** Start of Text provided **

# Assignment 1: Multi-Layer Perceptron with MNIST Dataset

In this assignment, you are required to train two MLPs to classify images from the [MNIST database](http://yann.lecun.com/exdb/mnist/) hand-written digit database by using PyTorch.

The process will be broken down into the following steps:
>1. Load and visualize the data.
2. Define a neural network. (30 marks)
3. Train the models. (30 marks)
4. Evaluate the performance of our trained models on the test dataset. (20 marks)
5. Analysis your results. (20 marks)

In [1]:
import torch
import numpy as np

---
## Load and Visualize the Data

Downloading may take a few moments, and you should see your progress as the data is loading. You may also choose to change the `batch_size` if you want to load more data at a time.

This cell will create DataLoaders for each of our datasets.

In [2]:
from torchvision import datasets
import torchvision.transforms as transforms

# number of subprocesses to use for data loading
num_workers = 8
# how many samples per batch to load
batch_size = 20

# convert data to torch.FloatTensor
transform = transforms.ToTensor()

# choose the training and test datasets
train_data = datasets.MNIST(root='data', train=True,
                                   download=True, transform=transform)
test_data = datasets.MNIST(root='data', train=False,
                                  download=True, transform=transform)

# prepare data loaders
train_loader = torch.utils.data.DataLoader(train_data, batch_size=batch_size, num_workers=num_workers)
test_loader = torch.utils.data.DataLoader(test_data, batch_size=batch_size, num_workers=num_workers)

---
## Define the Network Architecture (30 marks)

* Input: a 784-dim Tensor of pixel values for each image.
* Output: a 10-dim Tensor of number of classes that indicates the class scores for an input image. 

You need to implement three models:
1. a vanilla multi-layer perceptron. (10 marks)
2. a multi-layer perceptron with regularization (dropout or L2 or both). (10 marks)
3. the corresponding loss functions and optimizers. (10 marks)

** End of Text provided **

■ **Task details**
Please repeat the part of the MNIST assignment that opens with the words "You need to" and closes with "both). (10 marks)", swapping "vanilla" for "basic".

** Start of Entries shown **

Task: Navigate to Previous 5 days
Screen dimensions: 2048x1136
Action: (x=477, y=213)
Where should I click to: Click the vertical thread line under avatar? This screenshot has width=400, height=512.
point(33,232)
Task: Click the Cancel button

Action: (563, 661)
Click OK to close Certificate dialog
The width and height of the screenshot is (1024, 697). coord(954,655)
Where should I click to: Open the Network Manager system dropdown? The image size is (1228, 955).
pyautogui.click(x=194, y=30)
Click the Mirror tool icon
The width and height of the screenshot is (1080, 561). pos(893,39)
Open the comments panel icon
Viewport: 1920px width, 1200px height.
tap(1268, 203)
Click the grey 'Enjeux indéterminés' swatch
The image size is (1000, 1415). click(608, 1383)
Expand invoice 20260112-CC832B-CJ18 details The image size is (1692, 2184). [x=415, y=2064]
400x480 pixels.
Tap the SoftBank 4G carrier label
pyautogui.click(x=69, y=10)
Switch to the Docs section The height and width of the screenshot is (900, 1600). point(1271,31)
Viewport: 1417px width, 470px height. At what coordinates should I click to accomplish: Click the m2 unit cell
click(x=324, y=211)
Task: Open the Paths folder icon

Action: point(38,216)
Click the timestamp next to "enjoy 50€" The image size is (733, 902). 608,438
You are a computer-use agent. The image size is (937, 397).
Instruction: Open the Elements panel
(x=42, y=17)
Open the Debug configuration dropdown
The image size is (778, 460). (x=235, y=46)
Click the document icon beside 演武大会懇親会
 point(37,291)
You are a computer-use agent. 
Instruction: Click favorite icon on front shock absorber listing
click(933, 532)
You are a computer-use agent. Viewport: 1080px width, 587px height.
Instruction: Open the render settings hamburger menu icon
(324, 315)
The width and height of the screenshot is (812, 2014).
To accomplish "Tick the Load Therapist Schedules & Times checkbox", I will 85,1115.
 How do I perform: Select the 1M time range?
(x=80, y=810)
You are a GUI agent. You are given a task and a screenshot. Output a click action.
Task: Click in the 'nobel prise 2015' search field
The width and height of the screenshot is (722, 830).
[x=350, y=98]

** End of Entries shown **

■ **Problem solution**
You need to implement three models:
1. a basic multi-layer perceptron. (10 marks)
2. a multi-layer perceptron with regularization (dropout or L2 or both). (10 marks)